OpenBioML · maw501 · Mar 21, 2023 · Mar 21, 2023 · Mar 21, 2023 · Mar 23, 2023
diff --git a/configs/local_setup.yml b/configs/local_setup.yml
@@ -26,5 +26,6 @@
   "log-dir": "logs",
   "use_wandb": True,
   "wandb_host": "https://api.wandb.ai",
-  "wandb_project": "neox"
+  "wandb_project": "neox",
+  "ia3_tuning": False
 }
diff --git a/megatron/checkpointing.py b/megatron/checkpointing.py
@@ -227,6 +227,8 @@ def load_checkpoint(
 ):
     """Load a model checkpoint and return the iteration."""
     if neox_args.deepspeed:
+        if neox_args.ia3_tuning:
+            neox_args.load_module_strict = False
         load_optim_and_scheduler = (
             not neox_args.no_load_optim
         )  # TODO: These should be configured by separate args
@@ -241,6 +243,7 @@ def load_checkpoint(
             load_optimizer_states=load_optim_and_scheduler,
             load_lr_scheduler_states=load_optim_and_scheduler,
             tag=tag,
+            load_module_strict=neox_args.load_module_strict
         )
 
         if checkpoint_name is None:

diff --git a/megatron/model/.transformer.py.swp b/megatron/model/.transformer.py.swp
diff --git a/megatron/model/transformer.py b/megatron/model/transformer.py
@@ -18,6 +18,7 @@
 """Transformer."""
 
 import math
+import sys
 import torch
 import torch.nn.functional as F
 import torch.nn as nn
@@ -88,20 +89,21 @@ def __init__(
 
         # auto scale so geglu has equal parameters
         ff_mult = 4 * 2 / 3 if self.activation_type == "geglu" else 4
-        ff_dim = (
+        self.ff_dim = (
             int(ff_mult * neox_args.hidden_size) * 2
             if self.activation_type == "geglu"
             else ff_mult * neox_args.hidden_size
         )
+
         self.dense_h_to_4h = mpu.ColumnParallelLinear(
             neox_args=neox_args,
             input_size=neox_args.hidden_size,
-            output_size=ff_dim,
+            output_size=self.ff_dim,
             gather_output=False,
             init_method=init_method,
             skip_bias_add=True,
         )
-        ff_dim_in = ff_dim // 2 if self.activation_type == "geglu" else ff_dim
+        ff_dim_in = self.ff_dim // 2 if self.activation_type == "geglu" else self.ff_dim
         # Project back to h.
         self.dense_4h_to_h = mpu.RowParallelLinear(
             neox_args=neox_args,
@@ -134,6 +136,56 @@ def forward(self, hidden_states):
         return output, output_bias
 
 
+class ParallelMLPIA3(ParallelMLP):
+    """MLP.
+
+    MLP will take the input with h hidden state, project it to 4*h
+    hidden dimension, perform nonlinear transformation, and project the
+    state back into h hidden dimension.
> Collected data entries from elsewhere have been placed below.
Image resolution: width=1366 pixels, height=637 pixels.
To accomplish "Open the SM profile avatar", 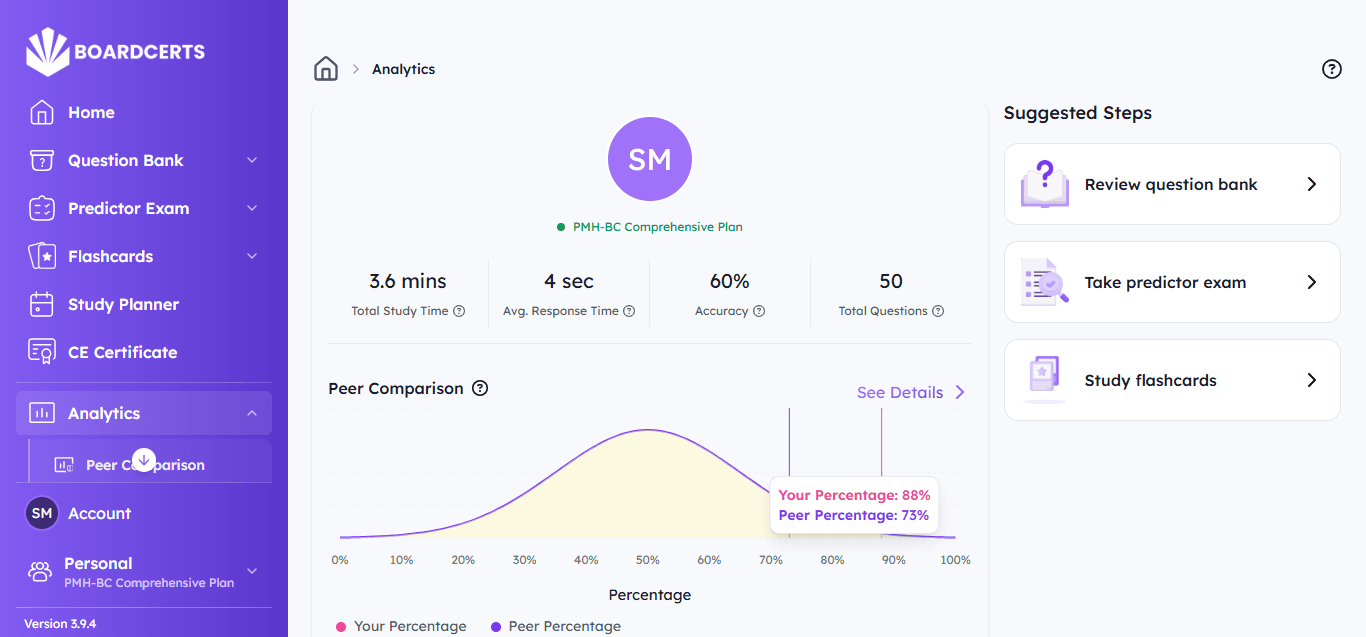I will [x=649, y=158].
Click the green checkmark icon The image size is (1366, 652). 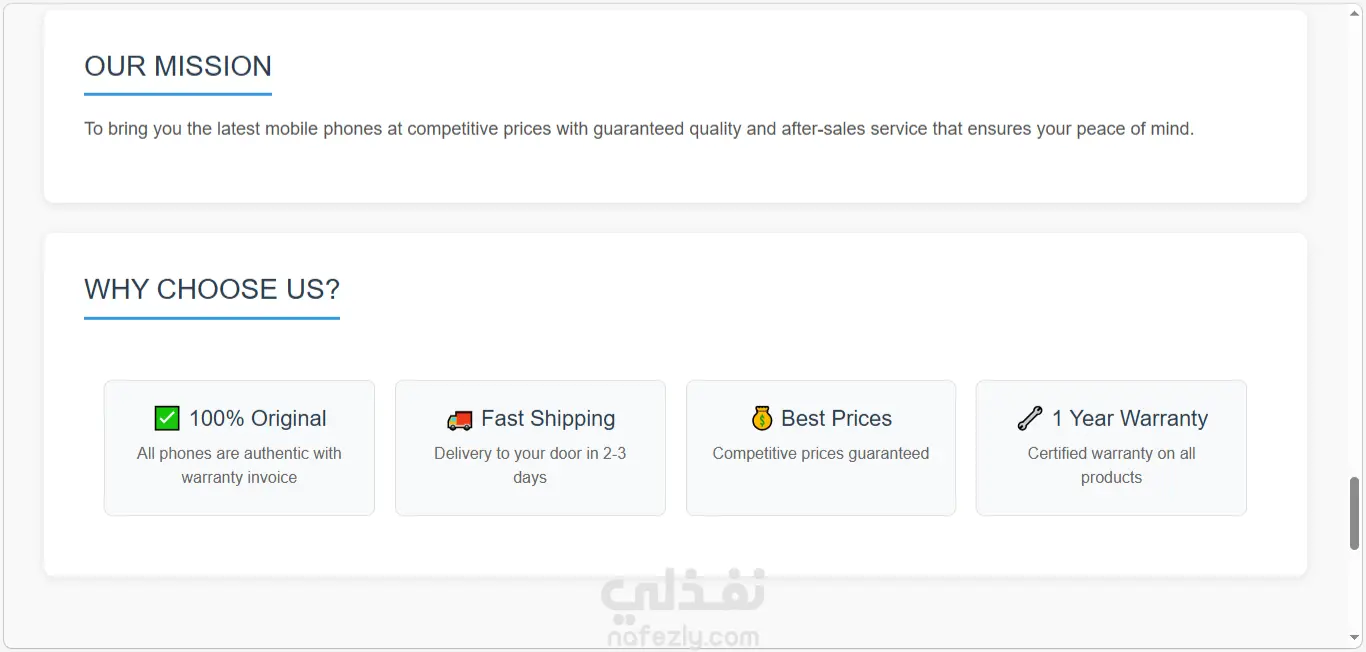tap(167, 418)
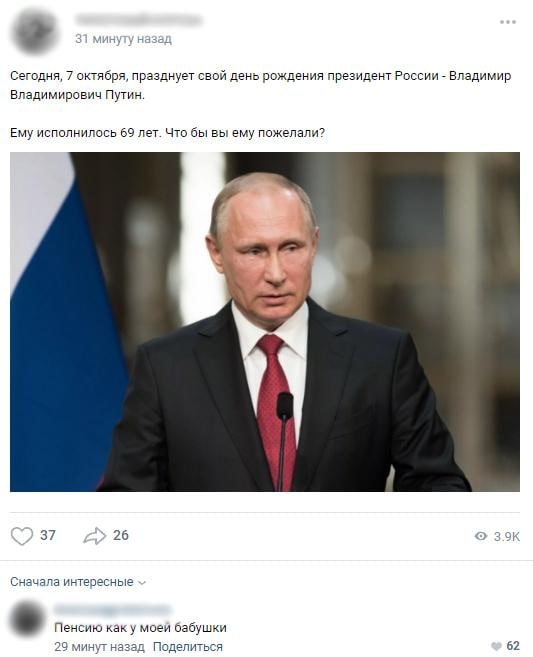This screenshot has width=533, height=657.
Task: Like the comment with the small heart
Action: click(x=496, y=646)
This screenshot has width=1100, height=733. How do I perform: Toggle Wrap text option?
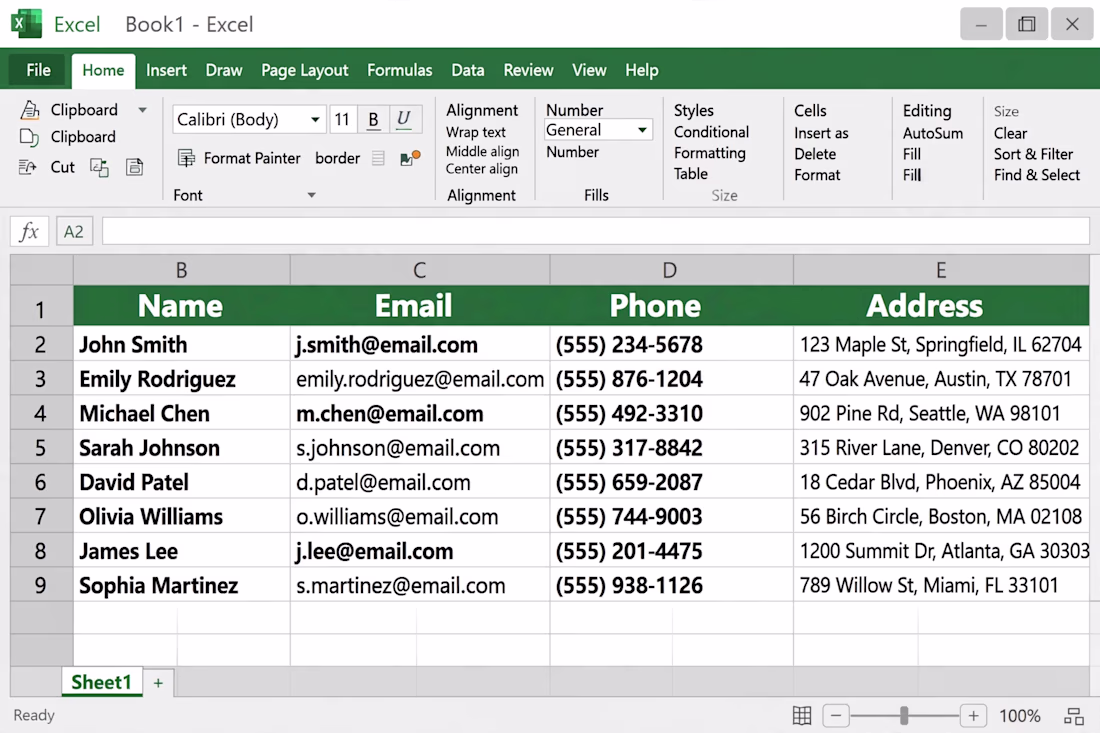click(476, 132)
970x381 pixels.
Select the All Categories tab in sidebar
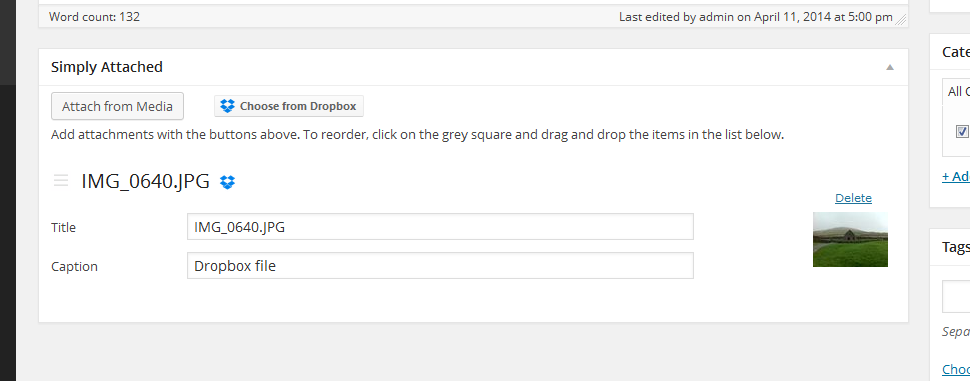coord(956,92)
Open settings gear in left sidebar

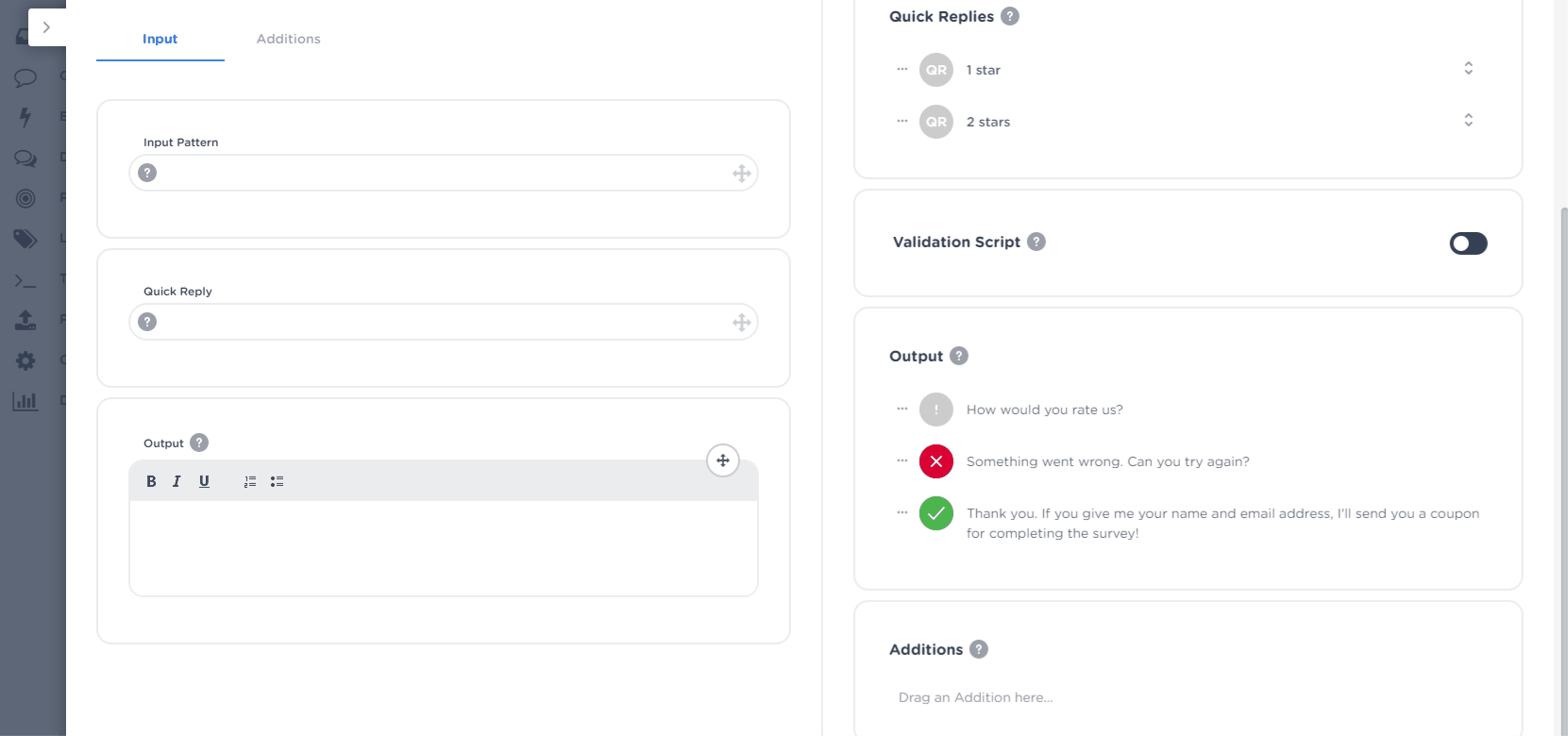(x=25, y=360)
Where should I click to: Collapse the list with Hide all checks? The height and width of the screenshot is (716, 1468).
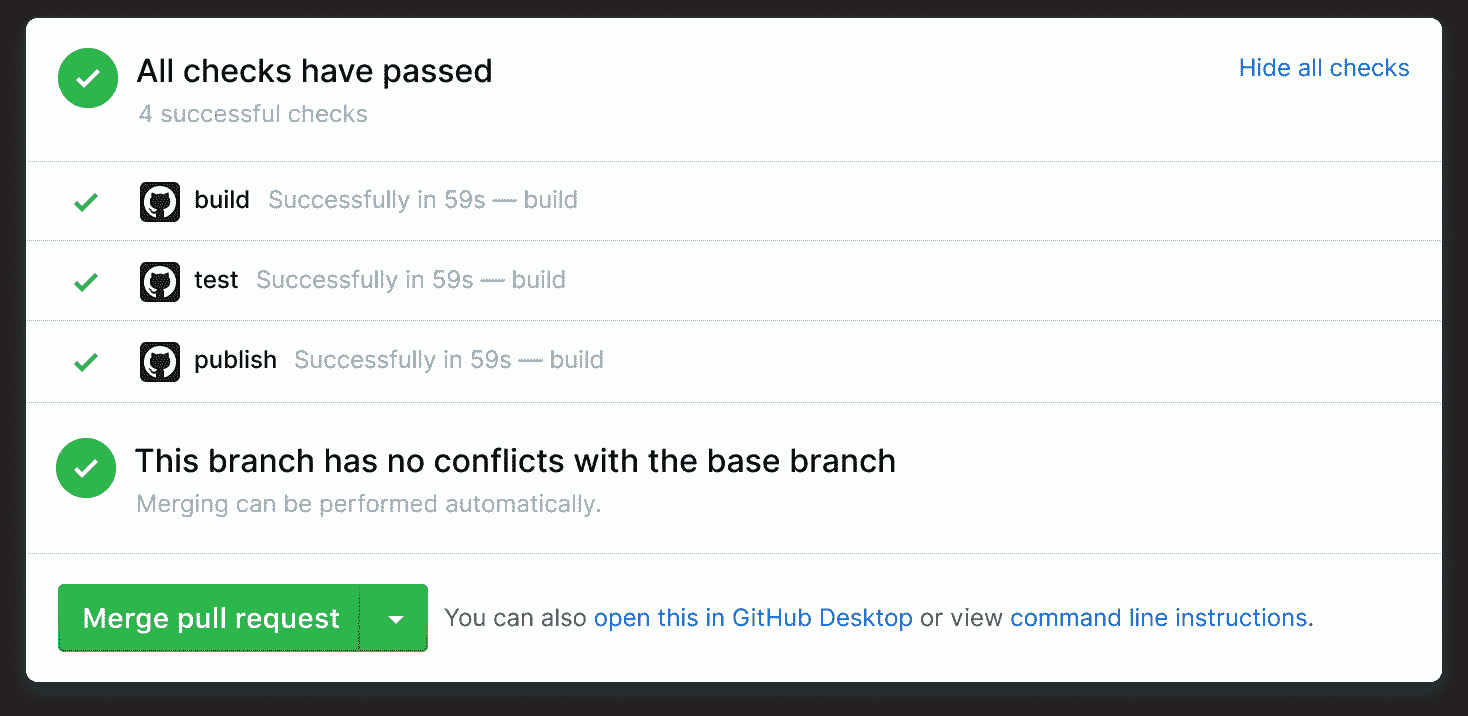[1323, 68]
At the end, dropout is also
+    applied.
+
+    Applies IA3 rescaling of each column after non-linearity:
+    https://arxiv.org/pdf/2205.05638.pdf
+    """
+
+    def __init__(
+        self, neox_args, init_method, output_layer_init_method, parallel_output=False
+    ):
+        super().__init__(
+                neox_args,
+                init_method=init_method,
+                output_layer_init_method=output_layer_init_method,
+                parallel_output=parallel_output
+            )
+
+        world_size = mpu.get_model_parallel_world_size()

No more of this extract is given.